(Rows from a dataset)
——

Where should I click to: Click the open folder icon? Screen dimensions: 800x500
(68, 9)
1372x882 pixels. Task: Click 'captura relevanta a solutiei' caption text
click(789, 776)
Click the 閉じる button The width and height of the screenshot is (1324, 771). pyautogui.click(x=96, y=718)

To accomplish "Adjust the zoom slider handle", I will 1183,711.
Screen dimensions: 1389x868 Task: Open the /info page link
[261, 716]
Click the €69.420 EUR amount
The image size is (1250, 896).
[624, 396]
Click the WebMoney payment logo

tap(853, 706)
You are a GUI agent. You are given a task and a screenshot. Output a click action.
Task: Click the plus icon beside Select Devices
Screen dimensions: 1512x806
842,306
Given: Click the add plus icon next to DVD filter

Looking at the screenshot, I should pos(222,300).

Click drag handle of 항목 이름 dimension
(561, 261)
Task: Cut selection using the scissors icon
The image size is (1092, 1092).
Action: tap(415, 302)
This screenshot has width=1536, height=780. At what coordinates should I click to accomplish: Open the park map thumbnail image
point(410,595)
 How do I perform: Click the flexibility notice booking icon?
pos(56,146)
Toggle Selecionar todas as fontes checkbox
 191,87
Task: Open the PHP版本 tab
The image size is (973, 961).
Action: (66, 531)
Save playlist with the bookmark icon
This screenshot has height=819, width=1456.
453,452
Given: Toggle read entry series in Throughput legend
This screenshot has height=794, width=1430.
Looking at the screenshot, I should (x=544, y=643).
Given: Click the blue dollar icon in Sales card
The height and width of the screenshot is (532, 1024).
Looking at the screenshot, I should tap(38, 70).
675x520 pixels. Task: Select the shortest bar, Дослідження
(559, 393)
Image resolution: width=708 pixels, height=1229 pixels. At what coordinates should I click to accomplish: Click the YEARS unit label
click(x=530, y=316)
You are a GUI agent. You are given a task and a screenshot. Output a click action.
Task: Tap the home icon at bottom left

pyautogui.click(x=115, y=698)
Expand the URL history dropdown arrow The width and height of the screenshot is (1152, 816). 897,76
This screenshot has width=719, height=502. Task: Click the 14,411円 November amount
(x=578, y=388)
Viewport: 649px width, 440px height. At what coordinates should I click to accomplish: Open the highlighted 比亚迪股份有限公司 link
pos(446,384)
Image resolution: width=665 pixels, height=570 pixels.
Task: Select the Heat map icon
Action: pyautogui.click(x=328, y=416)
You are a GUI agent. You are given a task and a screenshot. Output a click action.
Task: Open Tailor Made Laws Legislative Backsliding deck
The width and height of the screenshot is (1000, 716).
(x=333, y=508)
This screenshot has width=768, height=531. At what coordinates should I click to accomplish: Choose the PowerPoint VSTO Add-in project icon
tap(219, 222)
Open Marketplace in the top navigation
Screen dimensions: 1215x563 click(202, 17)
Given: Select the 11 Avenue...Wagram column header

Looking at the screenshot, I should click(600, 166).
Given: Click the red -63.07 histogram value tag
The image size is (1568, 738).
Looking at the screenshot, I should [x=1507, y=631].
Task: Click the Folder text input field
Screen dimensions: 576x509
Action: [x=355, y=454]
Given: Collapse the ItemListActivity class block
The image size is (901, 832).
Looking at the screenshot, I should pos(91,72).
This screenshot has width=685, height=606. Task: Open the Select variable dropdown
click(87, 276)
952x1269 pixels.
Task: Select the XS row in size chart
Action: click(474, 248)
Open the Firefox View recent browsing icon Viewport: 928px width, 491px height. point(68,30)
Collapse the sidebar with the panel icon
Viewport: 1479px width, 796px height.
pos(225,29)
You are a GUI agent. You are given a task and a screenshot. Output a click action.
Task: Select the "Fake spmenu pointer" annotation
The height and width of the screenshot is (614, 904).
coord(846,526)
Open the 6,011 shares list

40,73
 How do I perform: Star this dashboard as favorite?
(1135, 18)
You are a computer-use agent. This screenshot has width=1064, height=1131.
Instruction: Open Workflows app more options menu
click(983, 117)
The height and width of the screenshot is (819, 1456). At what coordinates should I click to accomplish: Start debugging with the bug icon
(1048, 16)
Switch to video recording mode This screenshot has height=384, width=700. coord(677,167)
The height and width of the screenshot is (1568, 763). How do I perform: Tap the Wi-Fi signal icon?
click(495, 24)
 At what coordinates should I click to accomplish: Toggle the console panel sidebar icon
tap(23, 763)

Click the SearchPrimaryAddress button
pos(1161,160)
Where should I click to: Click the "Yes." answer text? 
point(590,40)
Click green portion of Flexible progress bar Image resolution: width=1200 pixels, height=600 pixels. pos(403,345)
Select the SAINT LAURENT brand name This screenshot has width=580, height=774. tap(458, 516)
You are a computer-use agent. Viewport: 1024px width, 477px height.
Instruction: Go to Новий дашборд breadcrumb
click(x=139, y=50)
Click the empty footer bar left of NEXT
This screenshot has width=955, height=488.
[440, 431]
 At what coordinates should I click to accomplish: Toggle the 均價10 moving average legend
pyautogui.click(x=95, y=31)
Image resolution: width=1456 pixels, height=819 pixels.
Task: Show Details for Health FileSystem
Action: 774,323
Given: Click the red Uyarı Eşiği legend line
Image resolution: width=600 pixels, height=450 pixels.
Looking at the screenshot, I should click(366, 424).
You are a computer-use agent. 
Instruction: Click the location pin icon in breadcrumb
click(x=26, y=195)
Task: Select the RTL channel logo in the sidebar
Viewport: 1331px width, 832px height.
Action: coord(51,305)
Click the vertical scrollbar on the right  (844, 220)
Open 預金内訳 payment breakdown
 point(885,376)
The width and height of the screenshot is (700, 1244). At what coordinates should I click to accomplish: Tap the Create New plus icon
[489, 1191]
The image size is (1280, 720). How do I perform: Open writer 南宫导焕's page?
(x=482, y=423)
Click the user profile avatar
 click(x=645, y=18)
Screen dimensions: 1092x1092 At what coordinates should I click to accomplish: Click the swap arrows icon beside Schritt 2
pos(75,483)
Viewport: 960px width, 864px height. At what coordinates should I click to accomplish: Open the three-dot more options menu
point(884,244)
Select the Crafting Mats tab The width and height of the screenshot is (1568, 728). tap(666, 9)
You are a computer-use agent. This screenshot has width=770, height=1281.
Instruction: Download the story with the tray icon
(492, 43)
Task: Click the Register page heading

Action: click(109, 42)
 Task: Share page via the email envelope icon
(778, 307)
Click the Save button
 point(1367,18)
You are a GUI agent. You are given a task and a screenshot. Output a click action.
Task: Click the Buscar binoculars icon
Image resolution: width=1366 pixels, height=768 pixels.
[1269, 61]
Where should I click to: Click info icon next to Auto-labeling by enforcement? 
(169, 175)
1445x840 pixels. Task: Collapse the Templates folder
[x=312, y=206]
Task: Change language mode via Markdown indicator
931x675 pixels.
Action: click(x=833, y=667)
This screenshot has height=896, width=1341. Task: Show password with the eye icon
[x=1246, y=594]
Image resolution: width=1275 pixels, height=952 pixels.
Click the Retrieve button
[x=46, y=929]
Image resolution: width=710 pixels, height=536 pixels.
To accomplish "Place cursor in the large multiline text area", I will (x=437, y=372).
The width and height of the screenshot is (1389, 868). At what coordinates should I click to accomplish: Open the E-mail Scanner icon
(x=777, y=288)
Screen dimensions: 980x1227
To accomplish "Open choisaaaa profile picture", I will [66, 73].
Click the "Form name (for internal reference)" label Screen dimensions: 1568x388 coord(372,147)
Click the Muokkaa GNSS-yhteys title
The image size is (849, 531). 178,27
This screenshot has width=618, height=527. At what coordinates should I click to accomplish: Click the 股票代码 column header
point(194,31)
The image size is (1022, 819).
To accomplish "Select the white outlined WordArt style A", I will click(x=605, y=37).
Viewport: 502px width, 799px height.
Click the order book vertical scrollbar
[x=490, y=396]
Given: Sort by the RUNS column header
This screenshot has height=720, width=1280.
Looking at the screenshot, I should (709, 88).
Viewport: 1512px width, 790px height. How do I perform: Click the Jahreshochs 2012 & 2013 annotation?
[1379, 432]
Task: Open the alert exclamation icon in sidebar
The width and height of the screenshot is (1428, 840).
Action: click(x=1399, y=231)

——

- **Brief**
Please copy the lines of the data above verbatim, everything from the line containing "Open 預金内訳 payment breakdown" down to the line containing "[489, 1191]", both included.

- **Exercise result**
Open 預金内訳 payment breakdown
 point(885,376)
The width and height of the screenshot is (700, 1244). At what coordinates should I click to accomplish: Tap the Create New plus icon
[489, 1191]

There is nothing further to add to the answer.